Thit is why I split up the calculation of price for each iteration and finding the average into two steps.

  1. Calculate the price for every MC simulation and store the result to GPU memory (calcMc method, using N*M threads for N trades with M simulations).
  2. Calculate the final price by finding the average price for every trade (aggregate method, using N threads — one for each trade).

Benchmarks and cloud

In some articles about GPU vs CPU you can find something similar “On my PC with i7xxxx CPU and GTXxxx GPU, GPU is n-times faster”. Such results don’t mean a lot to me for the next reason:

  1. Nobody will use desktop i7 in production.
  2. Even if I had a server Xeon, other people can have Xeon that is a few times more/less expensive/faster.

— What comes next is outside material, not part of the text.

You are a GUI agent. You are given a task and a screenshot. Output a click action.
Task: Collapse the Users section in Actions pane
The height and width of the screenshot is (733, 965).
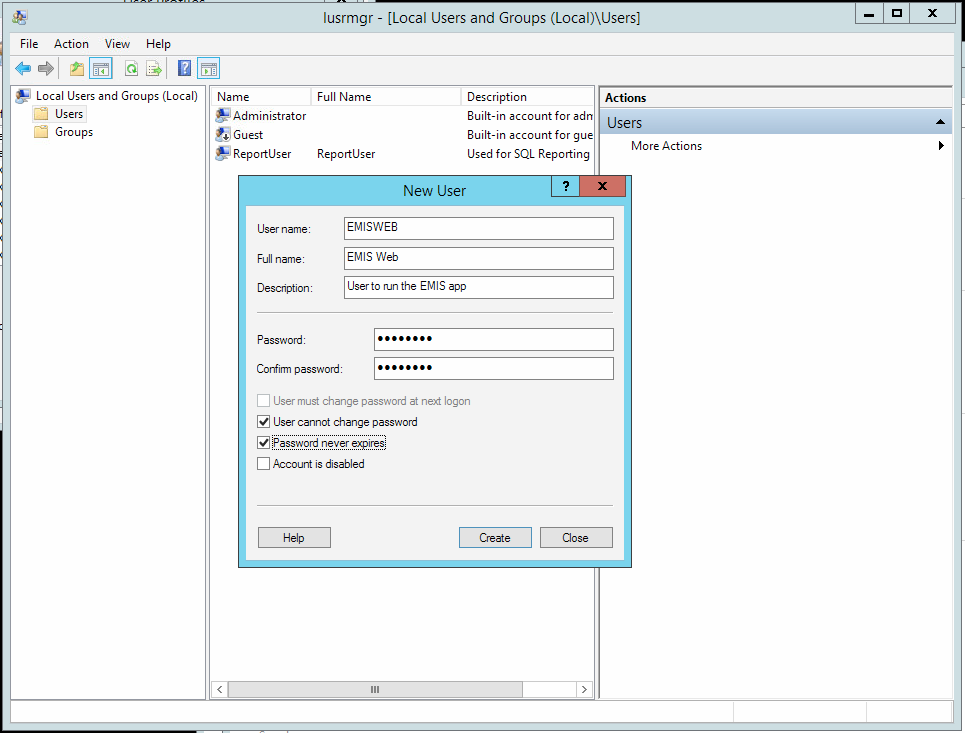[940, 122]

Here we are coming to the cloud. I think that’s amazing that nowadays we can pay a few dollars per hour and get GPU worth 10k dollars to experiment with.

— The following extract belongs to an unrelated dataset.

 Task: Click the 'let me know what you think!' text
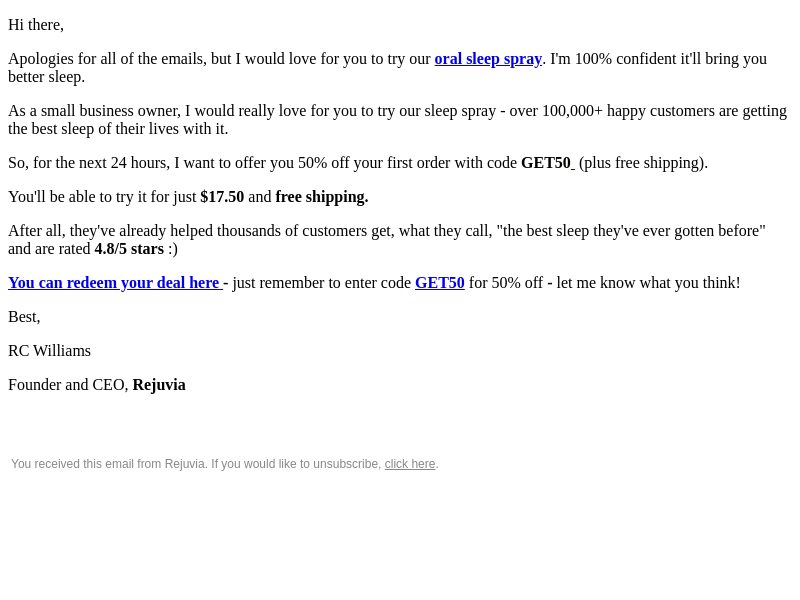pyautogui.click(x=648, y=283)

To compare apples to apples, I started with running benchmarks on 1$/hour CPU Optimized instance and 1$/hour GPU Optimized instances in AWS. It turned out that AWS has a few different families of GPU optimized instances (e.g. g3 vs p3). They differ by GPU type and price. That is why I decided to make an extra comparison for 3$/hour CPU vs GPU optimized instances. As you will see later distances between winners and looser in 1$ and 3$ categories were similar.

Regarding the test, I made two groups of tests. One group for European Call options which are quite easy to calculate and another group for Barrier KO options which require more computations. For each group, I created two tests with different ratio between required memory and computations (number of options vs the number of Monte Carlo simulations).

List of tests:

  1. Price 500 European call option with 1m MC simulations;
  2. Price 5000 European call option with 100k MC simulations;
  3. Price 500 Barrier out call option with 1m MC simulations;
  4. Price 5000 Barrier out call option with 100k MC simulations;

Results:

note: time axis is different
note: time axis is different

As we can see, for European options CPU on average is 4 times fast than GPU. While for Barrier options GPU is from 9 to 17 times faster than GPU.

These results are in line with the assumption that GPU main overhead is copying data from RAM to GPU memory. And invoking a trivial operation on a large amount of data doesn’t make sense.

AWS instances specs:

3$ GPU — p3.x2large 3.06$, Xeon E5–2686v4 2.3, Tesla V100-SXM2–16GB;

3$ CPU — c5.18xlarge 3.06$, Xeon Platinum 8124M 3GHz (2processors);

1$ GPU g3.4xlarge 1.14$; Nvidia Tesla M60–8GB;

1$ CPU. There was no CPU Optimized instance with price 1$. That is why I run the benchmark on 2 instances with average price 1.105$ and averaged results. c5.4xlarge — 0.68$, Xeon 8124 3GHz and c5.9xlarge — 1.53$, Xeon Platinum 8124M 3GHz;

Conclusion

If you have Java code you want to run on GPU, Aparapi library may help you a lot. You may have a significant increase in performance depending on your task. In my case pricing of Barrier options on GPU was from 9 to 17 times faster. If you get a good result, you may think to rewrite your code using native OpenCL or CUDA platform. In this case, your code may become even faster and you will get access to the useful libraries (e.g. CUDA has useful random number generators).